Diferença entre infusão e decocção: a parte da planta

A norma brasileira não separa infusão de decocção pelo sabor nem pela força do chá: separa pela rigidez do tecido vegetal. Folha, flor, inflorescência e fruto recebem água fervente por cima e ficam abafados. Casca, raiz, rizoma, caule, semente e folha coriácea vão para a ebulição, porque o composto de interesse não sai de outro jeito. O critério está escrito, e as exceções também.

O critério, na letra da norma

A RDC nº 1.004/2025 define os dois métodos e, em cada definição, diz para que serve — o que quase nenhum texto sobre chá reproduz:

Decocção: “preparação […] que consiste na ebulição do fitoterápico em água potável por tempo determinado, sendo o método indicado para partes de plantas medicinais com consistência rígida, como cascas, raízes, rizomas, caules, sementes e folhas coriáceas ou que contenham substâncias de interesse com baixa solubilidade em água e que não sejam voláteis”.

Infusão: “preparação […] que consiste em verter água potável fervente sobre o fitoterápico e, em seguida, tampar ou abafar o recipiente […] sendo o método indicado para partes de plantas medicinais de consistência menos rígida, como folhas, flores, inflorescências e frutos, ou com substâncias ativas voláteis ou, ainda, com boa solubilidade em água”.

São dois critérios sobrepostos, e é útil separá-los. O primeiro é mecânico: parede celular dura não libera conteúdo com um choque térmico de superfície. O segundo é químico: substância volátil some com fervura prolongada — o próprio Formulário registra, no quadro de incompatibilidades, que com óleos essenciais “ocorre volatilização dos princípios ativos na presença de calor”. É por isso que a infusão manda abafar: a tampa devolve ao líquido o que subiria com o vapor.

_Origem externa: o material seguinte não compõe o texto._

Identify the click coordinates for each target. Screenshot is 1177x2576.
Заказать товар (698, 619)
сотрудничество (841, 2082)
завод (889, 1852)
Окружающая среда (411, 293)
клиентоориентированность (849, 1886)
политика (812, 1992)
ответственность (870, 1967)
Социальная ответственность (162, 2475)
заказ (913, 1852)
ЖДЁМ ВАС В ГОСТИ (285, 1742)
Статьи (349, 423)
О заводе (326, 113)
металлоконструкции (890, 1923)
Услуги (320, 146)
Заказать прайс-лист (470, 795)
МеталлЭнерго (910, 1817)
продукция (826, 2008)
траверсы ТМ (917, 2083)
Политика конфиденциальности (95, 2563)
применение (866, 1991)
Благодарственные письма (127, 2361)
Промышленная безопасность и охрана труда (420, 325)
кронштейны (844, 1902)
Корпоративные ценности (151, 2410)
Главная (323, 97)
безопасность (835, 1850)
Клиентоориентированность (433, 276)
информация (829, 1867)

A mesma planta, dois métodos, na mesma monografia

O quebra-pedra (Phyllanthus niruri, FT060) é o exemplo mais limpo. A monografia tem três fórmulas de preparação extemporânea e o método muda com a parte usada:

FórmulaMaterialMétodo
1Parte aéreainfusão
2Planta inteiradecocção
3Planta inteira, frescadecocção

“Planta inteira” inclui a raiz. Assim que a raiz entra, o método vira decocção — dentro do mesmo documento, para a mesma espécie, com a mesma finalidade. As gramaturas e o limite de uso estão em chá de quebra-pedra.

A mesma lógica aparece nas monografias de casca: o mulungu usa casca do caule por decocção, e a aroeira-do-sertão prepara a entrecasca por decocção antes de virar outra forma farmacêutica. Nenhuma das duas admite infusão.

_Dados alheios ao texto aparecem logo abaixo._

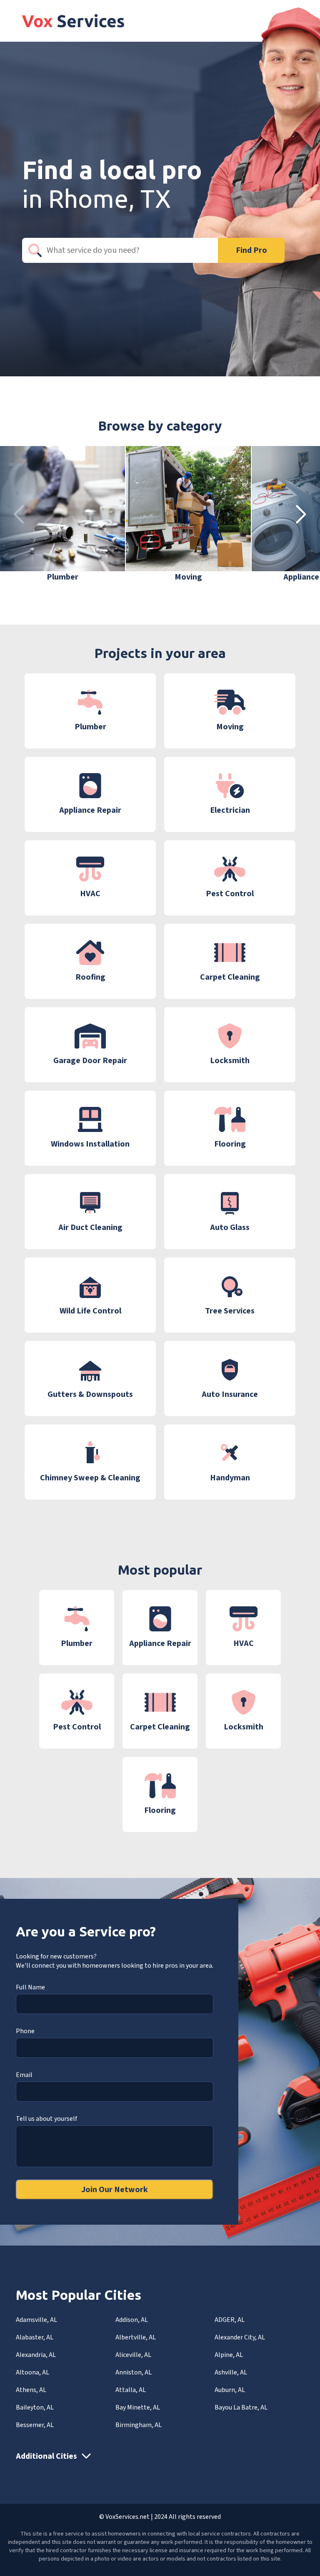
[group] (62, 514)
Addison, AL (131, 2319)
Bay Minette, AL (137, 2407)
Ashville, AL (231, 2372)
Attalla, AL (130, 2390)
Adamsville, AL (36, 2319)
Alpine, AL (229, 2354)
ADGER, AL (230, 2319)
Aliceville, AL (133, 2354)
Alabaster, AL (34, 2337)
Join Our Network (114, 2189)
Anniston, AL (133, 2372)
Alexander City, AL (240, 2337)
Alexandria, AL (36, 2354)
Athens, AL (31, 2390)
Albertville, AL (135, 2337)
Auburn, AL (230, 2390)
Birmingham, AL (138, 2425)
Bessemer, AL (35, 2425)
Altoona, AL (32, 2372)
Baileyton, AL (35, 2407)
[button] (301, 514)
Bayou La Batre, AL (241, 2407)
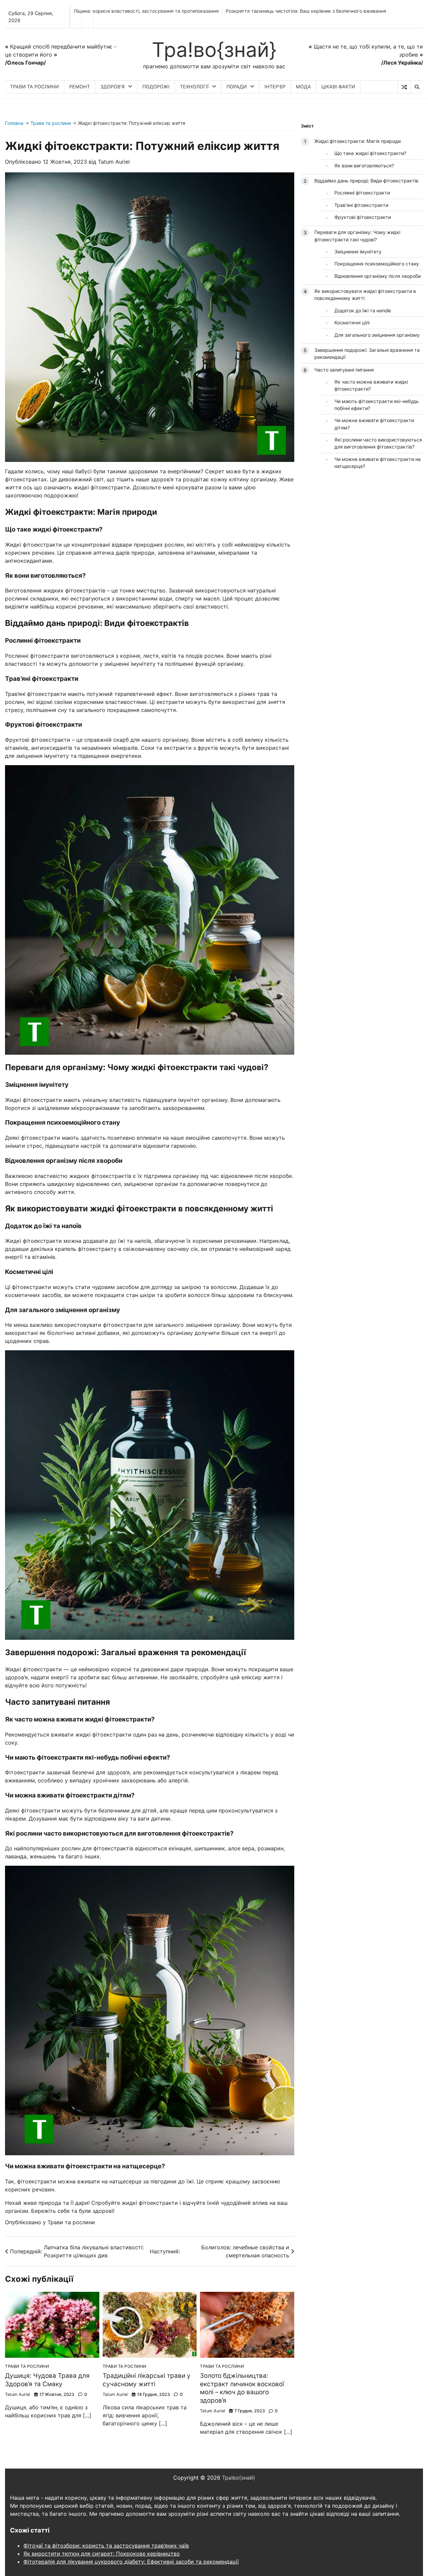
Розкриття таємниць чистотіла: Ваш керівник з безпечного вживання (306, 11)
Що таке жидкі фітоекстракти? (370, 153)
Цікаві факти (338, 86)
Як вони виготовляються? (364, 165)
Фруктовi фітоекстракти (362, 217)
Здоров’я (112, 86)
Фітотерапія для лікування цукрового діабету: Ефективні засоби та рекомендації (131, 2561)
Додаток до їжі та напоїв (362, 310)
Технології (194, 86)
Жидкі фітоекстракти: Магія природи (357, 141)
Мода (303, 86)
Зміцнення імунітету (358, 251)
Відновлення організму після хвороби (377, 276)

As exceções que o próprio Formulário escreve

Aqui está o ponto que separa esta página de um resumo de regra. O Formulário de Fitoterápicos, que publica o critério acima no seu glossário, o contraria em pelo menos duas monografias — e o faz por escrito, não por descuido de redação:

  • Bardana (Arctium lappa, FT012): a fórmula 1 usa raiz, de 2 a 6 g, e a orientação é literal — “preparar por infusão, utilizando raízes secas e rasuradas”.
  • Alcaçuz (Glycyrrhiza glabra e espécies afins, FT035): as fórmulas 1 e 2 usam raiz e a orientação admite as duas saídas — “preparar por decocção ou infusão”.

Isso não desmonta a regra: mostra o que ela é. O critério de rigidez é um padrão, aplicável quando a monografia cala. Quando a monografia fala, ela ganha — porque quem escreveu a fórmula sabe qual substância quer extrair daquela raiz específica, e se ela suporta ou não a fervura.

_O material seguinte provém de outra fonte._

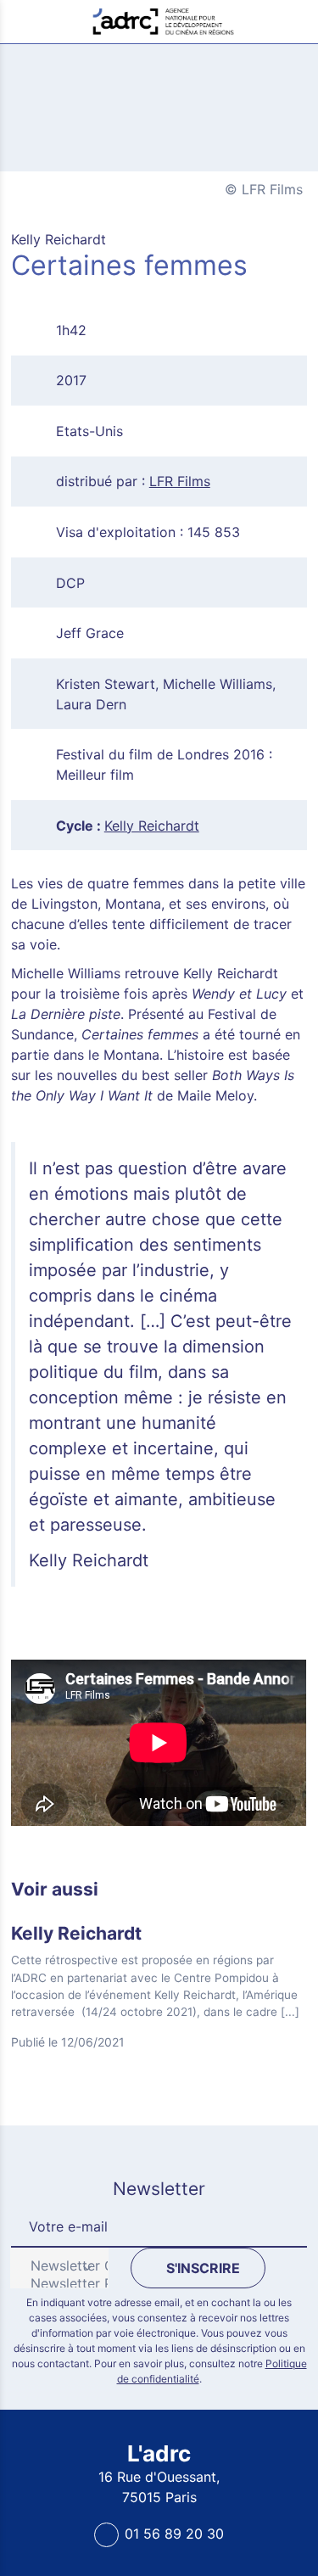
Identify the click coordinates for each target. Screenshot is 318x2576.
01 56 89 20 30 (174, 2533)
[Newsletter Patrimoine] (53, 2284)
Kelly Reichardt (151, 825)
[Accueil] (164, 20)
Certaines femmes (106, 61)
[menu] (22, 21)
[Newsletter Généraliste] (53, 2266)
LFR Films (179, 481)
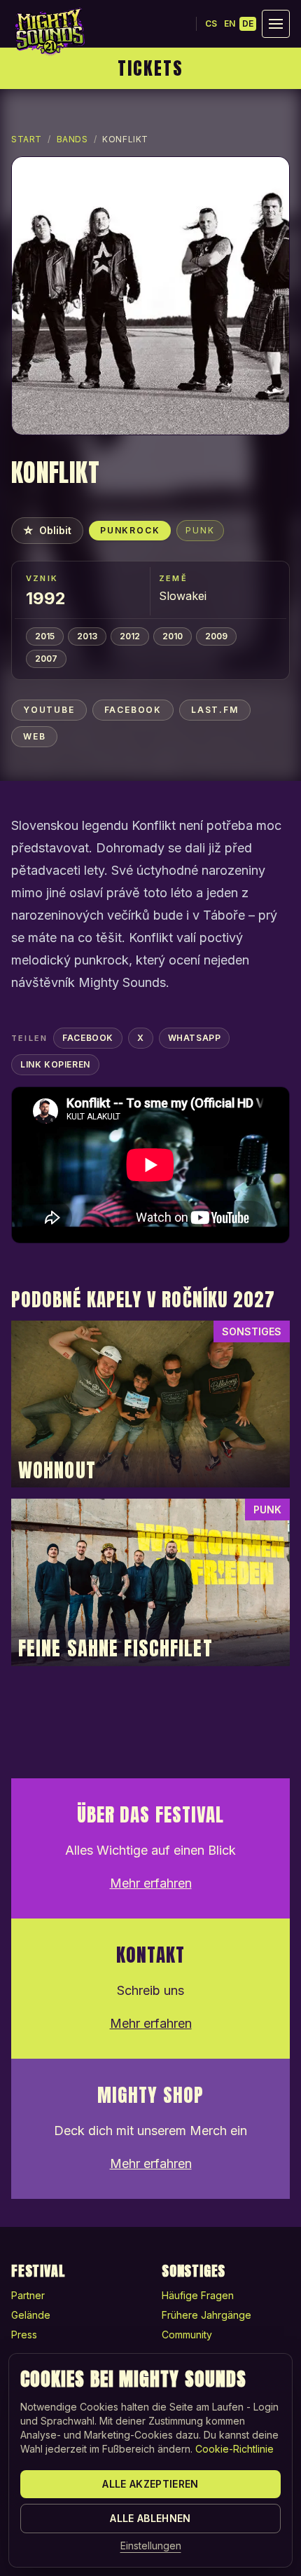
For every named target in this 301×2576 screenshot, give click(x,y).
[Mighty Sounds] (49, 31)
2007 (46, 658)
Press (24, 2334)
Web (34, 736)
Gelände (30, 2315)
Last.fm (215, 709)
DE (247, 23)
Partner (28, 2295)
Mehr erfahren (151, 1883)
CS (211, 23)
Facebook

A conclusão prática é desconfortável para quem procura uma regra única: não existe resposta correta para “raiz se ferve?” sem o nome da espécie.

O que muda no líquido que sai

As duas técnicas produzem líquidos com composição diferente da mesma planta:

  • a fervura aumenta a extração de compostos pouco solúveis e de alto peso molecular, presos em tecido lenhoso, e reduz o que é volátil;
  • o abafamento preserva o volátil e extrai menos do que está preso na estrutura rígida.

Por isso trocar um método pelo outro não é “fazer mais forte” ou “mais fraco”: é mudar quais substâncias entram no copo. Um infuso de casca fica subextraído; um decocto de flor perde o aromático — e é o aromático que várias monografias de flor citam como marcador, como se vê em chá de camomila.

Antes de decidir o método

Duas comparações vizinhas completam o quadro: a água que nunca ferve, que é outro método com indicação própria, está em diferença entre infusão e maceração; e o motivo de “chá” não ser sinônimo de nenhuma das três, em diferença entre chá e infusão. O mapa de todas elas fica em diferenças entre chás.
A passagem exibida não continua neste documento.